> _Try it_: Please reproduce the stretch of the data below from the line containing "pixels, height=1011 pixels." through the line containing "filter-option-sds-cage: SDS Cage is", both included, character for character.

----------

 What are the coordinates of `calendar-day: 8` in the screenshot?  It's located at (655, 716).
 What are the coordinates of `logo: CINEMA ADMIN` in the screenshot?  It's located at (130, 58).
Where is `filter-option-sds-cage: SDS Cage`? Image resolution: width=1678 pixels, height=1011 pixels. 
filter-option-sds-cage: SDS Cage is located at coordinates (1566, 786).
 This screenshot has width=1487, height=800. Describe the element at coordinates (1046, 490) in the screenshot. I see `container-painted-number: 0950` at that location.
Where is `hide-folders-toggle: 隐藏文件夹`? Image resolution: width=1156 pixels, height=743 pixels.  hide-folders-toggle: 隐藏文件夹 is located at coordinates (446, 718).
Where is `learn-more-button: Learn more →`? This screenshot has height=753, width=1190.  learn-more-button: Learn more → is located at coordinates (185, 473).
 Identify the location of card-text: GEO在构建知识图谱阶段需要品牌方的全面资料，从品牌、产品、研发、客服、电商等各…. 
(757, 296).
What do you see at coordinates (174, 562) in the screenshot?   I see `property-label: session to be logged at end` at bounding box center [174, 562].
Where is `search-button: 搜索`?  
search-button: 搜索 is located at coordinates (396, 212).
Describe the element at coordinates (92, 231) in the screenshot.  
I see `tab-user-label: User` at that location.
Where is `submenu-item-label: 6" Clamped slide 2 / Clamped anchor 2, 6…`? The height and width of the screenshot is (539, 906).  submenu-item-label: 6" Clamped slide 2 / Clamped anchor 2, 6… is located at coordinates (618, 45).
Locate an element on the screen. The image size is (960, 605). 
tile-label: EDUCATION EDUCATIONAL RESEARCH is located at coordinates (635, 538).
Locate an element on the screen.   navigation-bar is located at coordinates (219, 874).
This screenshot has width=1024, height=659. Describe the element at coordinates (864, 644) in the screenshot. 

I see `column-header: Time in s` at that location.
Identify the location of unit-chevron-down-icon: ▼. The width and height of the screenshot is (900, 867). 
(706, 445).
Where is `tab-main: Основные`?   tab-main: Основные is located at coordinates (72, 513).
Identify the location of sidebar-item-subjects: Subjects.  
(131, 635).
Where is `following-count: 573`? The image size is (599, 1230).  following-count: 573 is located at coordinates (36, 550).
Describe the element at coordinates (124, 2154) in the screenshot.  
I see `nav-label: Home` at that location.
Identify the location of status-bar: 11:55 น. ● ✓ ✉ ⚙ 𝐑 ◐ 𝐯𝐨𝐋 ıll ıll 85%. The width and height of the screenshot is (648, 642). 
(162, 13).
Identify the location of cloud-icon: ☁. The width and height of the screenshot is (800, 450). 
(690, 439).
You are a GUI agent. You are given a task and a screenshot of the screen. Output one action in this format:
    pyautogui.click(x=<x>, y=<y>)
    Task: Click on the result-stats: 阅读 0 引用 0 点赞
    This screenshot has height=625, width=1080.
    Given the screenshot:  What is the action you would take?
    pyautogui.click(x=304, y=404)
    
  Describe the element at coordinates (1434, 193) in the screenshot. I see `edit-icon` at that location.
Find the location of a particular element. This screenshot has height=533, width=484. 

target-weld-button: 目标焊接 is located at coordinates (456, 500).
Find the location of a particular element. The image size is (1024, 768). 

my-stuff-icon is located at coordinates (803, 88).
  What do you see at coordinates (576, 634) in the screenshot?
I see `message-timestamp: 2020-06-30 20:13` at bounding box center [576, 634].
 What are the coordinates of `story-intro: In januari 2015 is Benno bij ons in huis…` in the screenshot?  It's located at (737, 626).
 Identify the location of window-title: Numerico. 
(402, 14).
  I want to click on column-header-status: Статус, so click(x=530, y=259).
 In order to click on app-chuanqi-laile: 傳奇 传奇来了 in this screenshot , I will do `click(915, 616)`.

----------

> _Written answer_:
Where is `filter-option-sds-cage: SDS Cage`? Image resolution: width=1678 pixels, height=1011 pixels. 
filter-option-sds-cage: SDS Cage is located at coordinates (1566, 786).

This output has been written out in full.